Many people are already scared of the IRS if they owe money. I see little upside to this already tenuous relationship if we return to having private collection agencies go after tax delinquents.

This is also what Nina E. Olson, the national taxpayer advocate, said in a 21-page letter to the chairmen and ranking members of the congressional tax-writing committees. Olson noted that she and the Office of the Taxpayer Advocate were involved in the private debt collection program between 2006 and 2009.
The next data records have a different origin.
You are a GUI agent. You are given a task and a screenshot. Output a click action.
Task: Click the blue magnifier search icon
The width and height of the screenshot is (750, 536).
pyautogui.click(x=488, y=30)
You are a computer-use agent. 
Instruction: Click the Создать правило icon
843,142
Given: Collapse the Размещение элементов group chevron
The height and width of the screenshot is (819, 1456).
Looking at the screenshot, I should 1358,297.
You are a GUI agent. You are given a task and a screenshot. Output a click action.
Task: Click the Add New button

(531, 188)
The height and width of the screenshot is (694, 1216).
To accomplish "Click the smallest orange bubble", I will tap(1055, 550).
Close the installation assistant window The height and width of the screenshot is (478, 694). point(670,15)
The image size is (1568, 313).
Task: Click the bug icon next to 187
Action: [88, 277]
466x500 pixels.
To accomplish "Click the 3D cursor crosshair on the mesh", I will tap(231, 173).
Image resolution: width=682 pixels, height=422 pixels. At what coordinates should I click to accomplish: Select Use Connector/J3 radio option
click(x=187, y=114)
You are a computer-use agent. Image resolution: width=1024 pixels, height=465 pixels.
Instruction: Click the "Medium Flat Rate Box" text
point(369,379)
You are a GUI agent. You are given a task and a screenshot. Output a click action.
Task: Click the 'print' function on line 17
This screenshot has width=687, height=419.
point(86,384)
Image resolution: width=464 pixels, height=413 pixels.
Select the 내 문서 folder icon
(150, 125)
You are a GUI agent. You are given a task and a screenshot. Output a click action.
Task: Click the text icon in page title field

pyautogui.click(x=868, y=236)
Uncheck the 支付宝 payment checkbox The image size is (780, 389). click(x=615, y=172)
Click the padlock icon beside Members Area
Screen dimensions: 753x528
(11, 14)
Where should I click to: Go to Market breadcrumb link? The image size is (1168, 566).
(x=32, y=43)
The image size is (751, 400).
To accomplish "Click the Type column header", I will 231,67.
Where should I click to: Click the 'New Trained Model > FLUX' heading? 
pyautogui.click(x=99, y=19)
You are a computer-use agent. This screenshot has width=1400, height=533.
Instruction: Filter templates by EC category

“Based on what I saw, I concluded the program undermined effective tax administration, jeopardized taxpayer rights protections, and did not accomplish its intended objective of raising revenue,” Olson wrote. “Indeed, despite projections by the Treasury Department and the Joint Committee on Taxation that the program would raise more than $1 billion in revenue, the program ended up losing money. We have no reason to believe the result would be any different this time.”

Olson is also concerned that collection efforts would put a “bull’s-eye on the backs of low-income taxpayers,” who make up an overwhelming majority of folks whose accounts would be turned over to debt collectors.

“I believe it would be unconscionable for Congress to create a government-sponsored debt collection program that, even if inadvertently, targets such a high percentage of low-income taxpayers,” she wrote.

I fear, as Olson does, that private debt companies driven to collect as much revenue as possible will result in overly aggressive collection tactics, including pressuring people to agree to payments they can’t possibly afford. If someone then defaults, it can cost more money to go back and establish a fairer payment plan.

“Low-income taxpayers often lack financial savvy and are terrified of what a debt collector might do to their lives,” Olson wrote.

The collection agencies could get cases under two scenarios. With the ACA, people shopping on the health exchange may qualify for a tax credit to help pay for insurance. But consumers who receive too much of this subsidy must pay back the excess.

Additionally, individuals and their dependents are required to have minimum essential health insurance unless they qualify for an exemption. If it’s determined they were in the financial position to pay for coverage and don’t fall under an exemption, they face a penalty for being uninsured, which they have to pay when they file their federal income tax returns.

The IRS is responsible for collecting in both instances. The IRS can snatch refunds to satisfy the debt. However, the agency is prohibited from using its usual tough collection tools to collect payments.

“The experiment has failed twice and there is nothing to lead us to believe it will not fail again,” the board said.